# Records for processing start

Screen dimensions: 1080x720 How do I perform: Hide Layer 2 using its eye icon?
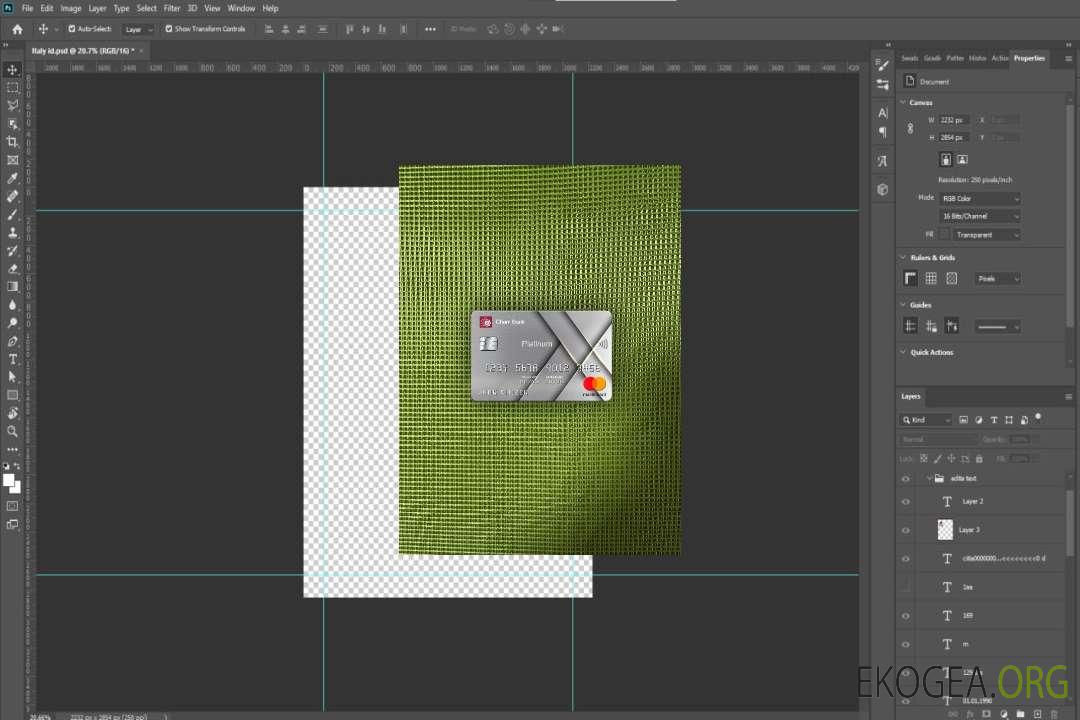click(906, 501)
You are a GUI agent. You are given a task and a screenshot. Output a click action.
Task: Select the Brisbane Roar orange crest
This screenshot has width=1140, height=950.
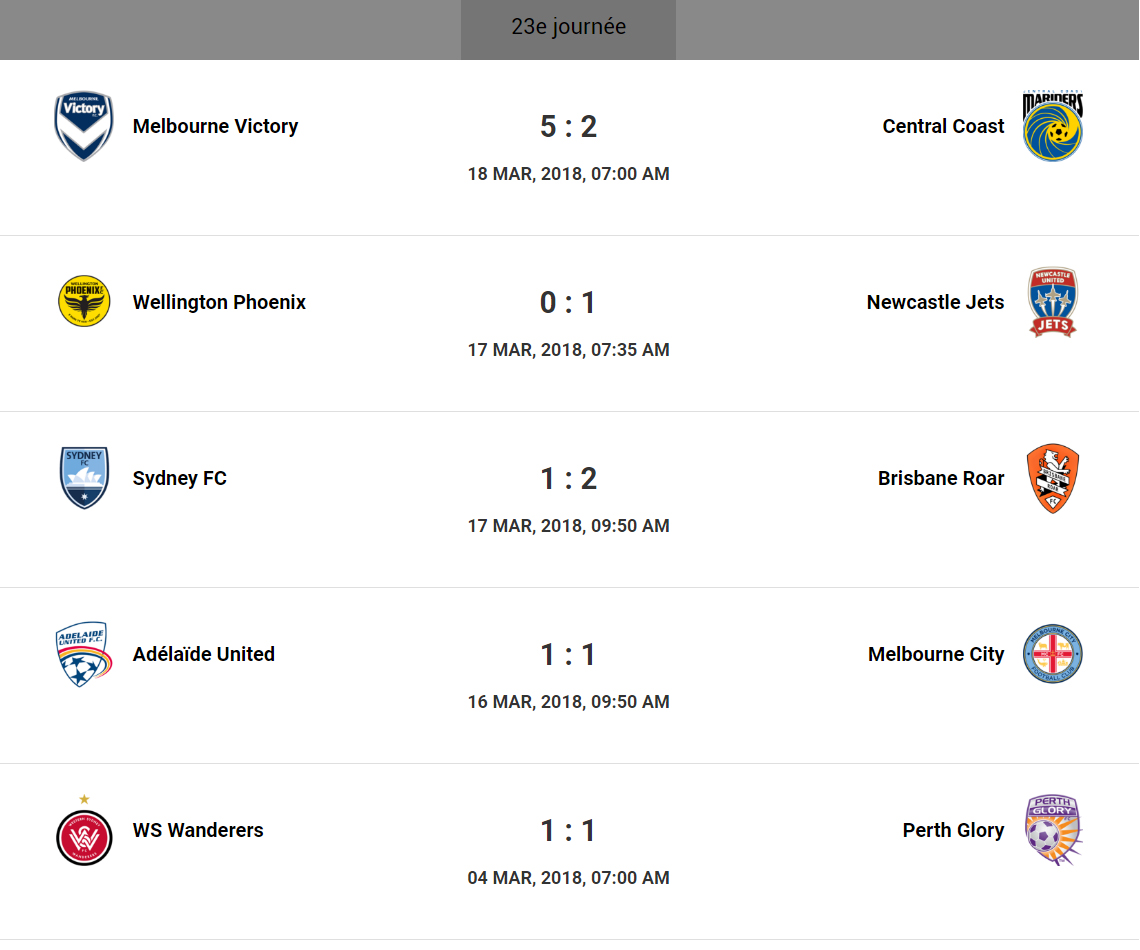click(x=1053, y=478)
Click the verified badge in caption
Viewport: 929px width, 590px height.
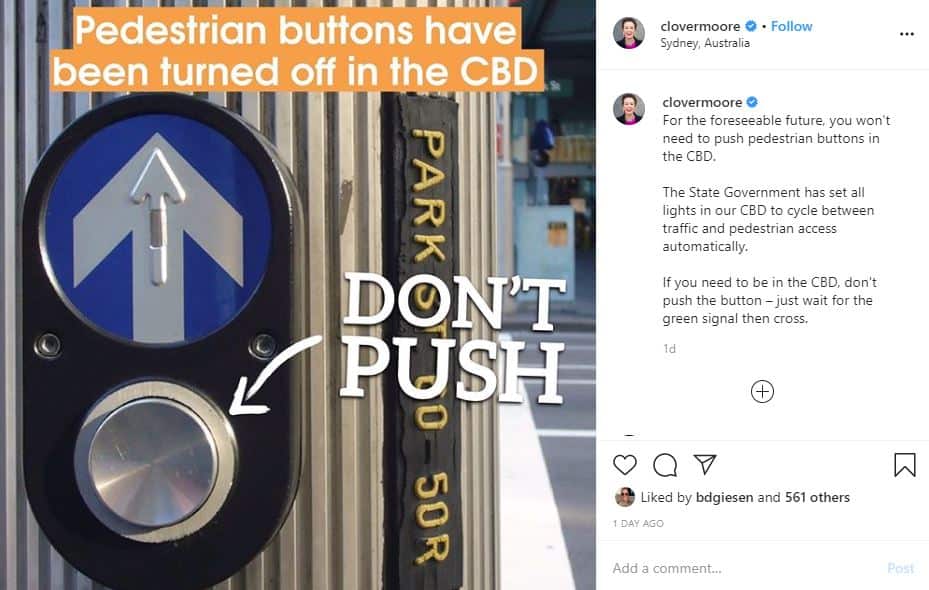click(752, 102)
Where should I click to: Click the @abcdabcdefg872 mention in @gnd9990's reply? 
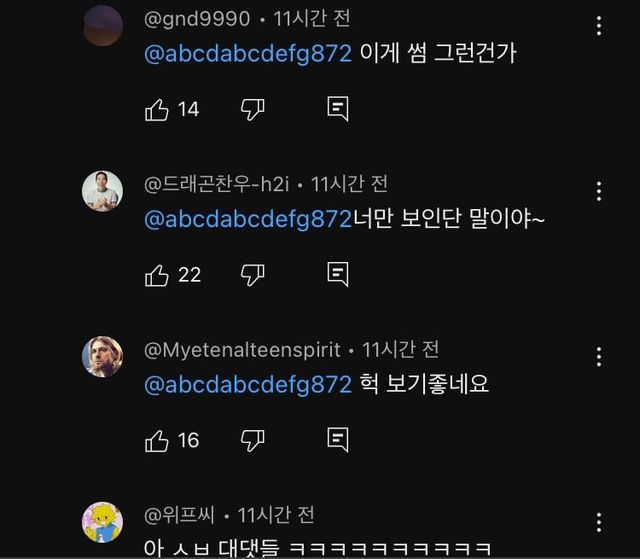tap(249, 53)
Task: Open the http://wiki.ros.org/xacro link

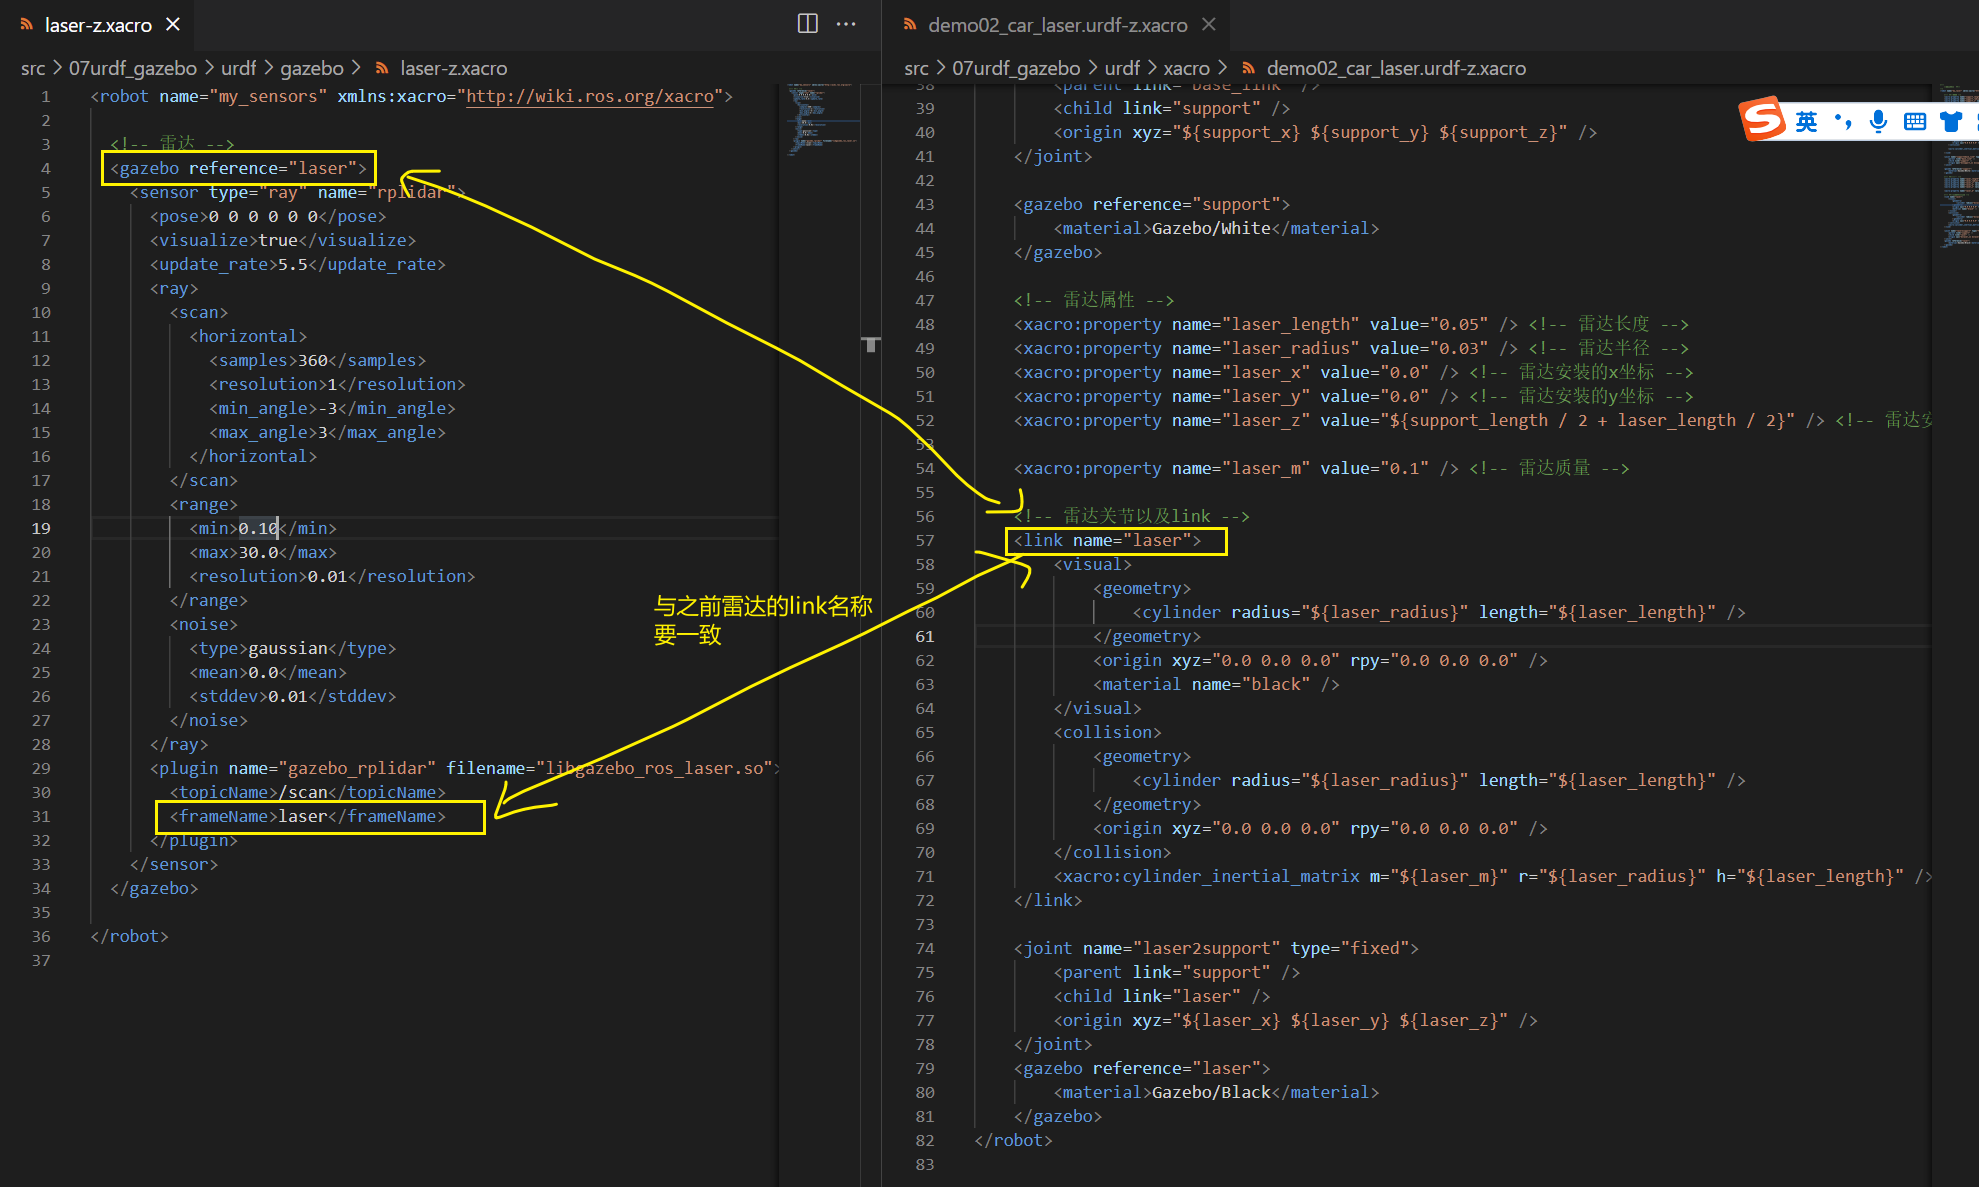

# Records for processing end

→ **Description of the task**: Put the lines of the entries above into a Markdown table with the columns "No." and "Text", numbering each line and skipping blank ones. Leave the pictures out.

→ **Written solution**:
| No. | Text |
|---|---|
| 1 | Screen dimensions: 1080x720 How do I perform: Hide Layer 2 using its eye icon? |
| 2 | click(906, 501) |
| 3 | You are a GUI agent. You are given a task and a screenshot. Output a click action. |
| 4 | Task: Select the Brisbane Roar orange crest |
| 5 | This screenshot has width=1140, height=950. |
| 6 | click(x=1053, y=478) |
| 7 | Click the verified badge in caption |
| 8 | Viewport: 929px width, 590px height. |
| 9 | click(752, 102) |
| 10 | Where should I click to: Click the @abcdabcdefg872 mention in @gnd9990's reply?  |
| 11 | tap(249, 53) |
| 12 | Task: Open the http://wiki.ros.org/xacro link |